Exercise: Begin at the line containing "Click the bold formatting icon" and end at the final line of the entries. Please reproduce those lines exactly.

======== Source records ========

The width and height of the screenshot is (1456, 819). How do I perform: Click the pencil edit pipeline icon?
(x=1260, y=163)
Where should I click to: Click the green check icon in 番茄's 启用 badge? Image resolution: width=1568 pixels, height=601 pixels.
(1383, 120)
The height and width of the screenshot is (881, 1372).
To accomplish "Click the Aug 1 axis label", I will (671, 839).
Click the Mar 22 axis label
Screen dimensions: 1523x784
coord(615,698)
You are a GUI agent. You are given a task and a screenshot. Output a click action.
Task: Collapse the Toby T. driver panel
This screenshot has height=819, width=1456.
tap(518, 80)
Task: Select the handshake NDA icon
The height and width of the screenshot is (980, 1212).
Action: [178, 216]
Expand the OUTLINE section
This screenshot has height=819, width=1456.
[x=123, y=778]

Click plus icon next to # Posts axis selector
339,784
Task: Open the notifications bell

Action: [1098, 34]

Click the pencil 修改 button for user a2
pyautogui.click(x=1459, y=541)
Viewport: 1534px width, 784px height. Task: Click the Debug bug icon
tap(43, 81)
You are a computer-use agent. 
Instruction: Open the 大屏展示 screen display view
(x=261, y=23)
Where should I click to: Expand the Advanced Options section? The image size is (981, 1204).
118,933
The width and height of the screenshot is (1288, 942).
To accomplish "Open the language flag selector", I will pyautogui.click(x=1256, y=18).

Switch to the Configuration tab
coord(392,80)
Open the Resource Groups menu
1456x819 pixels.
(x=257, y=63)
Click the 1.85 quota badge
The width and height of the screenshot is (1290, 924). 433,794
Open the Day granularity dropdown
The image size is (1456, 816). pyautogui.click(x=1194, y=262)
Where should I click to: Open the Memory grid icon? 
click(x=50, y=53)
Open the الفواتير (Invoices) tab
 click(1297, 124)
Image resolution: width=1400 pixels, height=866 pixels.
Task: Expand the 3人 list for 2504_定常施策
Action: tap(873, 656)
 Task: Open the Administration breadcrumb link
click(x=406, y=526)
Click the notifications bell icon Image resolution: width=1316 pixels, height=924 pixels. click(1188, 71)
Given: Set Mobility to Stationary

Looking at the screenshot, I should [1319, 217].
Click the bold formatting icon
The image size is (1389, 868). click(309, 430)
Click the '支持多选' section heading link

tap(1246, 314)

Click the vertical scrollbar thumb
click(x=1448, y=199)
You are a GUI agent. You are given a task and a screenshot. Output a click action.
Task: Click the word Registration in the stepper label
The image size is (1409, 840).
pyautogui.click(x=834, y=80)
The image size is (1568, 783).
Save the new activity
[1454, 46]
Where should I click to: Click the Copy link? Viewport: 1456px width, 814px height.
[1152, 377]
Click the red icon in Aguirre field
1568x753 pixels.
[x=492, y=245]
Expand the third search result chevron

========

Solution to this problem:
Click the bold formatting icon
The image size is (1389, 868). click(309, 430)
Click the '支持多选' section heading link

tap(1246, 314)

Click the vertical scrollbar thumb
click(x=1448, y=199)
You are a GUI agent. You are given a task and a screenshot. Output a click action.
Task: Click the word Registration in the stepper label
The image size is (1409, 840).
pyautogui.click(x=834, y=80)
The image size is (1568, 783).
Save the new activity
[1454, 46]
Where should I click to: Click the Copy link? Viewport: 1456px width, 814px height.
[1152, 377]
Click the red icon in Aguirre field
1568x753 pixels.
[x=492, y=245]
Expand the third search result chevron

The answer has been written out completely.